### Goal of the exercise
Below are records to write out again, exactly as they read.

### Listed entries
<<<<
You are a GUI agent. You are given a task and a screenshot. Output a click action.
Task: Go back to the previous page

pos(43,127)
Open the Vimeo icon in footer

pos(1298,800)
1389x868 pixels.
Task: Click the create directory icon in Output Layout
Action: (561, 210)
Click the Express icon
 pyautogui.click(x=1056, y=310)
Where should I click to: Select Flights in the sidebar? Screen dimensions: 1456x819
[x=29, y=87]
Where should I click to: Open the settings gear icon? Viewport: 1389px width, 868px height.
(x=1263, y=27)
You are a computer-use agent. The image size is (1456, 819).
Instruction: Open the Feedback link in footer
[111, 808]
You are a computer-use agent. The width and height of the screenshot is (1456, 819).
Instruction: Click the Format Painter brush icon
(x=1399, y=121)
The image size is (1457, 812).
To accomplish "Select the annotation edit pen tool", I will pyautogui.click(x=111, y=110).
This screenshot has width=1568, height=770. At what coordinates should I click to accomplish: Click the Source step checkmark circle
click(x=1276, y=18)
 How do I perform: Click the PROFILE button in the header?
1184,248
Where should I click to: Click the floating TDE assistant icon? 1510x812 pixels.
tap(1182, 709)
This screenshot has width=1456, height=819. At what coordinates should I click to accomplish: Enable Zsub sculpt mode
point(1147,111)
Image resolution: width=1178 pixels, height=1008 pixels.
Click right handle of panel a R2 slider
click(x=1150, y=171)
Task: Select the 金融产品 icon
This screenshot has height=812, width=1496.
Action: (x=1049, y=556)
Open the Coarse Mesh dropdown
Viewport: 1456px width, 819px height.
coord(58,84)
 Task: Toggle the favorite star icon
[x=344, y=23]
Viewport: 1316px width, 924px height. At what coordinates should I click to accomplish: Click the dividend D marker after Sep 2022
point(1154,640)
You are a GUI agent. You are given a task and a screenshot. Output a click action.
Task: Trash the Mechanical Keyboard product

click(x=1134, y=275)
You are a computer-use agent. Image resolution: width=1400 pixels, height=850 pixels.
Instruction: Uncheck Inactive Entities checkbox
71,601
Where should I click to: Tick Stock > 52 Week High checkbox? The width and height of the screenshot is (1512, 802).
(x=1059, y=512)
>>>>
### Solution to this exercise
You are a GUI agent. You are given a task and a screenshot. Output a click action.
Task: Go back to the previous page

pos(43,127)
Open the Vimeo icon in footer

pos(1298,800)
1389x868 pixels.
Task: Click the create directory icon in Output Layout
Action: (561, 210)
Click the Express icon
 pyautogui.click(x=1056, y=310)
Where should I click to: Select Flights in the sidebar? Screen dimensions: 1456x819
[x=29, y=87]
Where should I click to: Open the settings gear icon? Viewport: 1389px width, 868px height.
(x=1263, y=27)
You are a computer-use agent. The image size is (1456, 819).
Instruction: Open the Feedback link in footer
[111, 808]
You are a computer-use agent. The width and height of the screenshot is (1456, 819).
Instruction: Click the Format Painter brush icon
(x=1399, y=121)
The image size is (1457, 812).
To accomplish "Select the annotation edit pen tool", I will pyautogui.click(x=111, y=110).
This screenshot has width=1568, height=770. At what coordinates should I click to accomplish: Click the Source step checkmark circle
click(x=1276, y=18)
 How do I perform: Click the PROFILE button in the header?
1184,248
Where should I click to: Click the floating TDE assistant icon? 1510x812 pixels.
tap(1182, 709)
This screenshot has width=1456, height=819. At what coordinates should I click to accomplish: Enable Zsub sculpt mode
point(1147,111)
Image resolution: width=1178 pixels, height=1008 pixels.
Click right handle of panel a R2 slider
click(x=1150, y=171)
Task: Select the 金融产品 icon
This screenshot has height=812, width=1496.
Action: (x=1049, y=556)
Open the Coarse Mesh dropdown
Viewport: 1456px width, 819px height.
coord(58,84)
 Task: Toggle the favorite star icon
[x=344, y=23]
Viewport: 1316px width, 924px height. At what coordinates should I click to accomplish: Click the dividend D marker after Sep 2022
point(1154,640)
You are a GUI agent. You are given a task and a screenshot. Output a click action.
Task: Trash the Mechanical Keyboard product

click(x=1134, y=275)
You are a computer-use agent. Image resolution: width=1400 pixels, height=850 pixels.
Instruction: Uncheck Inactive Entities checkbox
71,601
Where should I click to: Tick Stock > 52 Week High checkbox? The width and height of the screenshot is (1512, 802).
(x=1059, y=512)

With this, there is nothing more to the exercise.